INPUT RECORDS -
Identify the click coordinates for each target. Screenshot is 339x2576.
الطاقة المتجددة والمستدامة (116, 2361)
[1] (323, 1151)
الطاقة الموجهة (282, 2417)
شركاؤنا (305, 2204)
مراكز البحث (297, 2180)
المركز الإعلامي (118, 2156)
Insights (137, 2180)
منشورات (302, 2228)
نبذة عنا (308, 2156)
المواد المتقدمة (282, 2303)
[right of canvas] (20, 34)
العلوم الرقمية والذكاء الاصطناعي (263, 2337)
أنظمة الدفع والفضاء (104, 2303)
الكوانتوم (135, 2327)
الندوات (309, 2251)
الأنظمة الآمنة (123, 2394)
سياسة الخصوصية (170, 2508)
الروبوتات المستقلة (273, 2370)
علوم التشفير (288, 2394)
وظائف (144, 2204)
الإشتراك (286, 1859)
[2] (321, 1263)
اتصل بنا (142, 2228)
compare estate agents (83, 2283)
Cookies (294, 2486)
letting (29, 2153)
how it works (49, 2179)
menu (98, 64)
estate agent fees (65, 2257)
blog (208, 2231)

ABOUT THIS EXERCISE -
Please give again only the lines from the start of the material through the line holding "الأنظمة الآمنة (123, 2394)", exactly as they are written.

SOLUTION BELOW -
Identify the click coordinates for each target. Screenshot is 339x2576.
الطاقة المتجددة والمستدامة (116, 2361)
[1] (323, 1151)
الطاقة الموجهة (282, 2417)
شركاؤنا (305, 2204)
مراكز البحث (297, 2180)
المركز الإعلامي (118, 2156)
Insights (137, 2180)
منشورات (302, 2228)
نبذة عنا (308, 2156)
المواد المتقدمة (282, 2303)
[right of canvas] (20, 34)
العلوم الرقمية والذكاء الاصطناعي (263, 2337)
أنظمة الدفع والفضاء (104, 2303)
الكوانتوم (135, 2327)
الندوات (309, 2251)
الأنظمة الآمنة (123, 2394)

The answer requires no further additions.